* **WHAT YOU NEED TO DO**: In the interview with Simon Armitage below, which gardens commissioned the poems in Dwell?

* **DOCUMENT**:
—————

The second poem in Simon Armitage’s new poetry collection is titled “Drey” – a reference to the small hanging baskets of branches in which squirrels live. Armitage describes a drey as a “twig and leaf crow’s nest squat/ wombed with feathers and moss”. I hadn’t heard of the word before, I tell him. “It often comes up in crossword clues,” the poet laureate replies, in his unusually slow, deliberate voice. “Although if you spell it with an ‘a’, it has something to do with beer barrels: ‘A brewer’s dray.’ There’s a richness there. But I was really thinking about animal habitats, and I realised each animal home has a specific word. Almost like an address.”

That conceit is at the heart of Dwell – a playful, magical set of poems, each one devoted to a different habitat in the British landscape. There’s the usual – “Pond”, “Sett”, “Lodge” and “Web “(or “trampolines of death” as the 61-year-old puts it) – but also lesser-known abodes like “Scrape”, the home of a hare, and “Hibernaculum”, the underground shelters used by hibernating animals. Armitage imagines a hedgehog curled up like “spiky boxing gloves”. The poems are like miniature stories, combining his conversational style and startling lyrical precision with that sly narrative wit: “Deer Diary”, for instance, is an elegantly structured tease that plays on that animal’s elusive character and sense of mystery.

The poems were commissioned by the Lost Gardens of Heligan in Cornwall, where they will eventually become inscribed into the earth and foliage, in the form of installations, recordings and sculptures, “like an alternative guided tour”, as Armitage puts it. (He’ll also be reading from them later this month at the Hay Festival.) “The Gardens [which date from the 18th century and have since become Europe’s largest restoration project] are very manicured, very exotic, almost tropical,” he says. “But the animals you find there are very British. And that’s fortunate because we are losing species hand over fist. Despite the Gardens being almost foreign, they have become a refuge.”

Environmentalism has been at the heart of Armitage’s wide-roving nature poetry for years. It’s unavoidable. Yet he dislikes the idea that his poems might be seen as a form of campaigning. When I tell him Dwell put me in mind of Robert Macfarlane’s The Lost Words project, which set out to reclaim common nature words that are falling out of use among children, Armitage replies sniffily: “I didn’t want to tell children what words they should use and what they shouldn’t. I didn’t want to be didactic.”

—————

* **DATA EXTRACT**:
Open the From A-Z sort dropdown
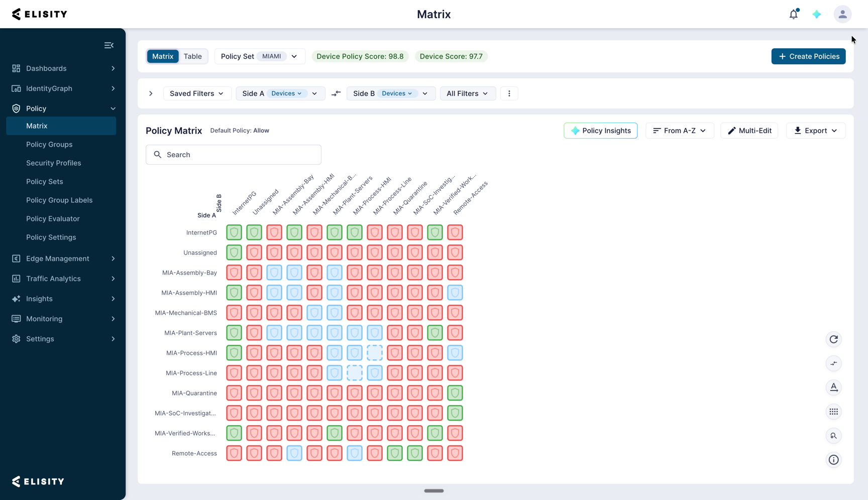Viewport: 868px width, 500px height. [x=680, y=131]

—————

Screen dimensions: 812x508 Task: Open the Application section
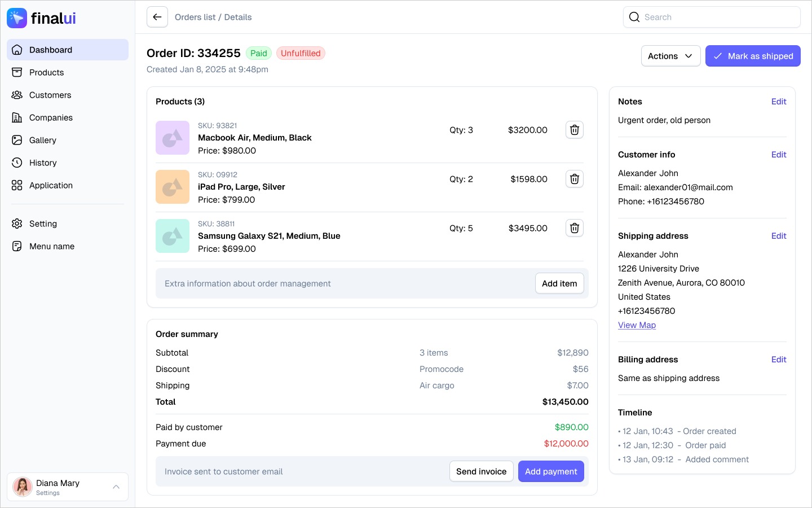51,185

—————

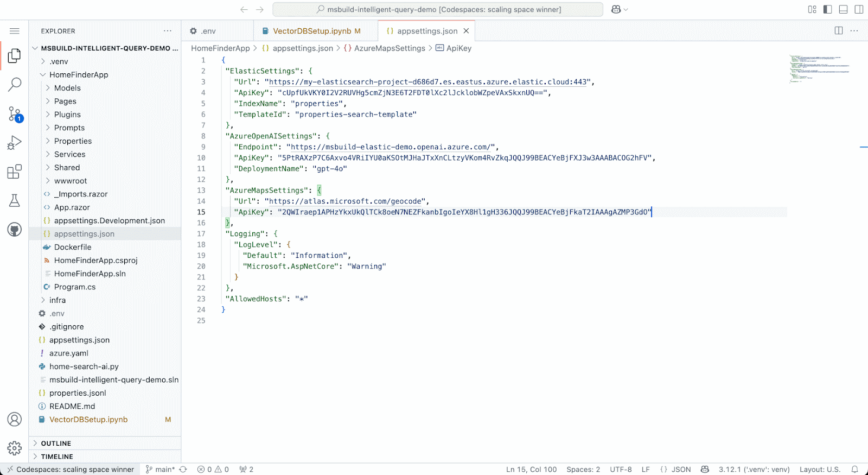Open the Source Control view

—————

* **OUTPUT FOR THIS EXERCISE**: The Lost Gardens of Heligan in Cornwall.